Of the two stories, the love affair is the less interesting, perhaps because it could have been set anywhere and because Conley telegraphs Liat’s interior life, robbing it of the specificity that would compel us. The larger human story is what carries the book: the local people, their poverty, the doctors’ daily ministrations to their needs. A scene in which Liat performs a life-saving Caesarean and one in which Marques puts a rabid boy to sleep the way we would a dog, contain the best writing in the book. Otherwise, the prose is serviceable, occasionally marred by such awkward metaphors as “white parrots nested on the barren sticks of trees like toilet paper. . . .”

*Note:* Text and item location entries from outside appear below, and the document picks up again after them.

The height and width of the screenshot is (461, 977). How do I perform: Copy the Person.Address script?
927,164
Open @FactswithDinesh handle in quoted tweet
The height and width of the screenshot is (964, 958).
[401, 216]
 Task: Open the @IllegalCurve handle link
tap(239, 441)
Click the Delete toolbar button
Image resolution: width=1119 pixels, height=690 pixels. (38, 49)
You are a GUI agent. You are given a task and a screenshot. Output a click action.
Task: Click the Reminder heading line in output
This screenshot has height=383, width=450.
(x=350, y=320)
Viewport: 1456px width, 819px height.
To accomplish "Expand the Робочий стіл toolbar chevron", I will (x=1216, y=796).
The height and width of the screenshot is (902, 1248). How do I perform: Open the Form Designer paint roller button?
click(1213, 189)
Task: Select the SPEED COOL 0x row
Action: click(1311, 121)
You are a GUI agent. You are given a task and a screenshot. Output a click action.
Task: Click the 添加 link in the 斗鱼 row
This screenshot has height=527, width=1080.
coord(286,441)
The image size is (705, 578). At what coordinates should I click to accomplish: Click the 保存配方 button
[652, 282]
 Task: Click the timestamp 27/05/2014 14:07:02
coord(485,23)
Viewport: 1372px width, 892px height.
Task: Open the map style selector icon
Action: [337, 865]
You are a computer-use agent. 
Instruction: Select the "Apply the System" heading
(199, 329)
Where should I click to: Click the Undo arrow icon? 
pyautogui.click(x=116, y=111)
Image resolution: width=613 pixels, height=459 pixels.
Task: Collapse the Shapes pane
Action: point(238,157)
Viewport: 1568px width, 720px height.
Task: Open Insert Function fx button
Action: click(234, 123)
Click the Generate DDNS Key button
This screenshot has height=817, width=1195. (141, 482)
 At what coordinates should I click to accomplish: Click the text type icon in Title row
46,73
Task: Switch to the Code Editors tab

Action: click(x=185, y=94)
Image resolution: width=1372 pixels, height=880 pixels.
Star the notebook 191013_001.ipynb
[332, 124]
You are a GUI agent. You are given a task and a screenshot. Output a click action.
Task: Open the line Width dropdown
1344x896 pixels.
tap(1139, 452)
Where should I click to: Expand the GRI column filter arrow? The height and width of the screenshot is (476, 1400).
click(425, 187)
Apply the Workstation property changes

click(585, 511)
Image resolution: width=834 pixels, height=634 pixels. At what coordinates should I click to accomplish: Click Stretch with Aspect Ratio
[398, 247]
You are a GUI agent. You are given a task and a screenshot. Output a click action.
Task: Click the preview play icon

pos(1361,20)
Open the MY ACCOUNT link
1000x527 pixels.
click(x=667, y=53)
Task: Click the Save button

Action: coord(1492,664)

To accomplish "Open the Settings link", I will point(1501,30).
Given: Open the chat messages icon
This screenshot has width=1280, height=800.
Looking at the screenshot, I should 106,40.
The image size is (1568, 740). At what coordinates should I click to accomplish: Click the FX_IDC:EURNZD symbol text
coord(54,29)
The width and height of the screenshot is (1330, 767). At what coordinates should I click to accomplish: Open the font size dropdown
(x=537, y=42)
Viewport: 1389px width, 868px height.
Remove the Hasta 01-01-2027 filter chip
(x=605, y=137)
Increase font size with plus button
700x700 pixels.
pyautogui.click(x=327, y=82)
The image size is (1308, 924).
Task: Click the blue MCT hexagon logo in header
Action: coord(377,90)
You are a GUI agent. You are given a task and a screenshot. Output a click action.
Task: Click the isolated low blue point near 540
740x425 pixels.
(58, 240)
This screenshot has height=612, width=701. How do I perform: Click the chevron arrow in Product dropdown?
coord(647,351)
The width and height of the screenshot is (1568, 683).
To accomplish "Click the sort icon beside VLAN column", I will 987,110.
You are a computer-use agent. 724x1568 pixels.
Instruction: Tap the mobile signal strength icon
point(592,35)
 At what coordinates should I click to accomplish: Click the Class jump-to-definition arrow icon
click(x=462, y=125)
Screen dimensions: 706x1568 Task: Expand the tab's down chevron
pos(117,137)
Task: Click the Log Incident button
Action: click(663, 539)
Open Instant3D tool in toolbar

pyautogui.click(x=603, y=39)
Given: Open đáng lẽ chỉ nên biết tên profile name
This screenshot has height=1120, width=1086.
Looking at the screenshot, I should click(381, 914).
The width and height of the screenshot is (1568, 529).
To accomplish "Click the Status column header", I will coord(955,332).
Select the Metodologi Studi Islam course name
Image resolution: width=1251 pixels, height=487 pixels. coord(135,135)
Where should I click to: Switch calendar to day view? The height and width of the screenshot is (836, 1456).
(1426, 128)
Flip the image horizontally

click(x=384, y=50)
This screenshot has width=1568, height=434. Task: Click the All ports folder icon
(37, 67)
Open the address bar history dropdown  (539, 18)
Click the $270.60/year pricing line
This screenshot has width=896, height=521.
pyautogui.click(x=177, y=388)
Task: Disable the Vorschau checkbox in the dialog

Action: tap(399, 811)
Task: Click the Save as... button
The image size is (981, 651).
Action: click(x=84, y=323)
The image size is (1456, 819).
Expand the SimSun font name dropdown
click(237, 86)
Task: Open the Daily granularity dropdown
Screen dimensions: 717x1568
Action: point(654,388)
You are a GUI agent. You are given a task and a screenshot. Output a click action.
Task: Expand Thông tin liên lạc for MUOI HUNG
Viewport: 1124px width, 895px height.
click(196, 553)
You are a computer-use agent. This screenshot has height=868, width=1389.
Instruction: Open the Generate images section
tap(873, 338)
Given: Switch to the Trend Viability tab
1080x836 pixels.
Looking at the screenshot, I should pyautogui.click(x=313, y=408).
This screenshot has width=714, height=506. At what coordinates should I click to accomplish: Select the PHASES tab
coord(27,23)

That Liat is a character with a social vision that goes beyond her family and her career and an interest in helping less fortunate people is one of the real pleasures of this novel. That her own role as a middle-class North American places her outside the predicament of the people she treats is both the philosophical core of the novel and ultimately its biggest problem. One never expects Liat to take an active role in the revolutionary activity, even when propelled to do so by her friend’s death, and when at the end of the book, she dares to smuggle a relic out of the country, it is at best a symbolic act. One can’t help but feel by the novel’s resolution--in which Liat must choose between remaining in Colombia with Marques and continuing her work with the poor or returning to her life and family in New York--that it is a personal resolution only.